• _Your instructions_
Nothing may differ between your reply and the listing that follows.

• _Task inputs_
★ ★ ★

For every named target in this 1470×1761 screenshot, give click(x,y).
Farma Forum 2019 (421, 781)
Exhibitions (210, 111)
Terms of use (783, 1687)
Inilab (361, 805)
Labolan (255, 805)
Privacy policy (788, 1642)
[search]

★ ★ ★

• _Expected output_
For every named target in this 1470×1761 screenshot, give click(x,y).
Farma Forum 2019 (421, 781)
Exhibitions (210, 111)
Terms of use (783, 1687)
Inilab (361, 805)
Labolan (255, 805)
Privacy policy (788, 1642)
[search]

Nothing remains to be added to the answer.